NK, No Response to WFP Food Aid… Due to Kim Jong Il’s “Dignity”

[imText1]The North Korean government has not responded to the offer from the WFP (World Food Program), which would provide flood sufferers with emergency food aid.

On the 26th, Paul Leslile, spokesperson of the WFP office in Bangkok, stated, “The WFP has offered to provide residents of Sungcheon, South Pyongan province, which has been damaged by heavy raining, with food aid. However, the North Korean government has not yet agreed to accept the offer.”

Regarding possible reasons for the North Korean hesitation, the spokesperson explained, “If the North Korean government accepts the WFP aid, it will have to allow the WFP to monitor the food distribution.” Because the North Korean government does not want the flood disaster to be internationally publicized, it has refused to accept the aid

Fear of being beneath Kim Jong Il’s “dignity”
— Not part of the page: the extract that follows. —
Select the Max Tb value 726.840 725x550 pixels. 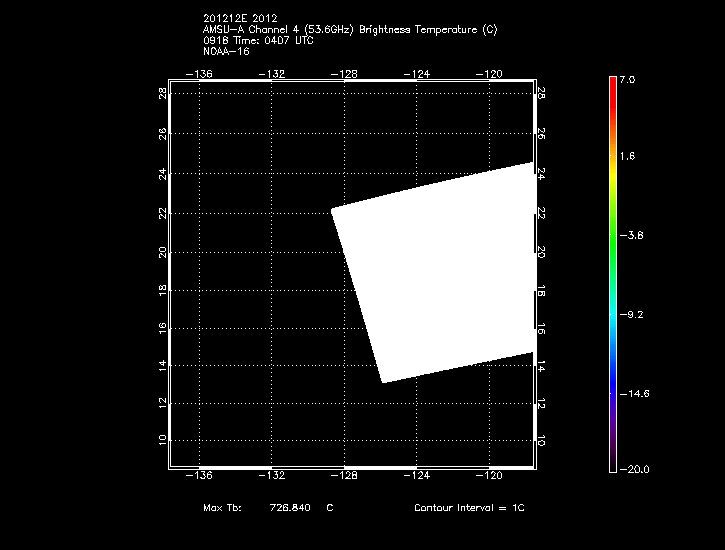(289, 508)
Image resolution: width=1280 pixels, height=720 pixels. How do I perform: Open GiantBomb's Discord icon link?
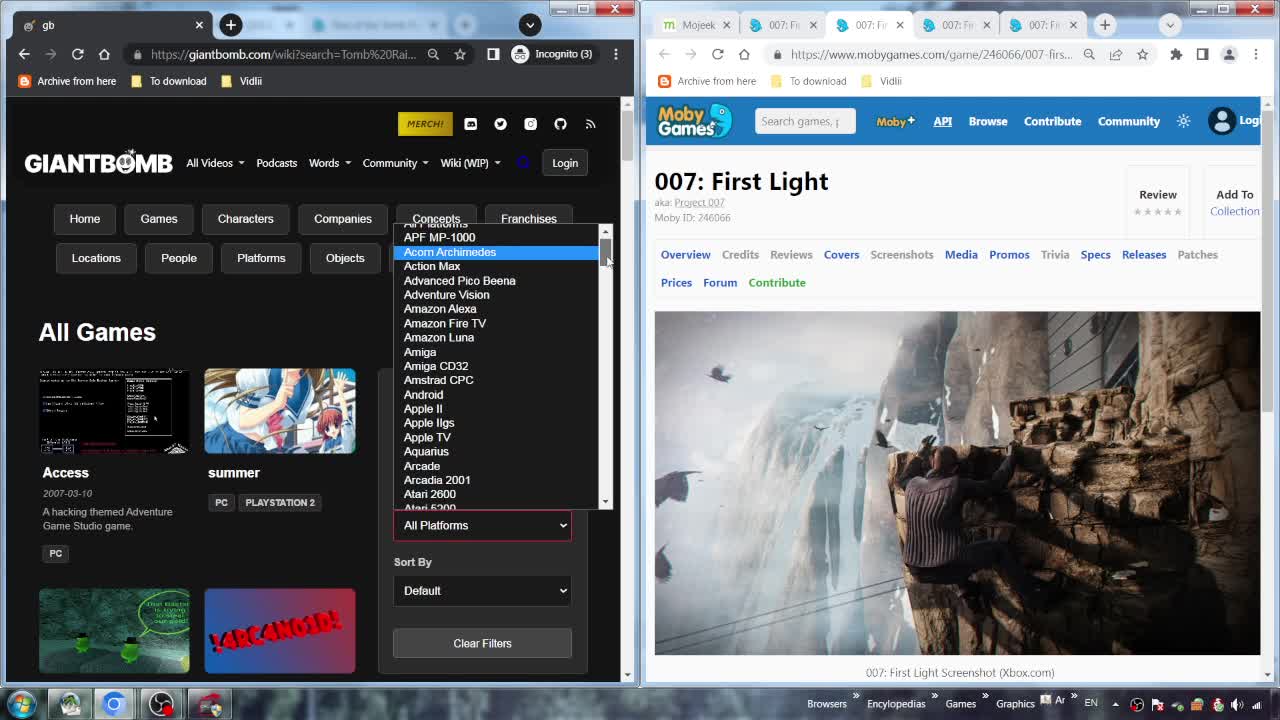click(470, 124)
The North Korean response is same as that which it showed during the ‘March of Tribulation’, of the Great Famine. In 1995, a ‘great flood’, expected to happen only every hundred years, occured due to consecutive years of heavy rain. Landslides damaged houses, roads and railroads were destroyed, and almost all fields became submerged in water.

From 1995 to 1997, as the Great Flood continued, diseases spread and food rations ceased. Thousands of people thus began to die of starvation, and corpses lay strewn across the streets. The North Korean government was unable to deal with the destruction, or support their citizens with aid, yet they refused to request emergency aid from the international community, as they feared a loss of face.

In 1970, North Korea was included on the UN Agriculture list of countries that operated a self-sufficient economy. However, it could only provide corn to its people. Nevertheless, it aided African countries, such as Tanzania. In 1984, it hoped to create the facade of prosperity by sending 50,000 bags of rice to flood sufferers in South Korea. During the North Korean time of need, however, pride kept the nation from accepting aid from other nations.

As a result, 3,000,000 people, including 50,000 Party members faithful to the government, died of starvation. The death toll was particularly large among workers in factories and coal miners working in Jagang province and North Pyongan province.

Although Kim Jong Il witnessed thousands of people die of starvation in the mid-90’s, he is still hesitatant to receive food aid, as it would reveal internal strife to the international community.

On October 10 of last year, in celebration of the founding of the Party, North Korea resumed food rationing and ordered Pyongyang office staff to withdraw, while at the same time refusing aid from international relief organizations. This was a face-saving measure by the government, which truly did not possess the resources to carry out such an action.

Now, Kim Jong Il remains silent in order to save face, and hide the reality of the emergency, placing his dignity over the lives his people.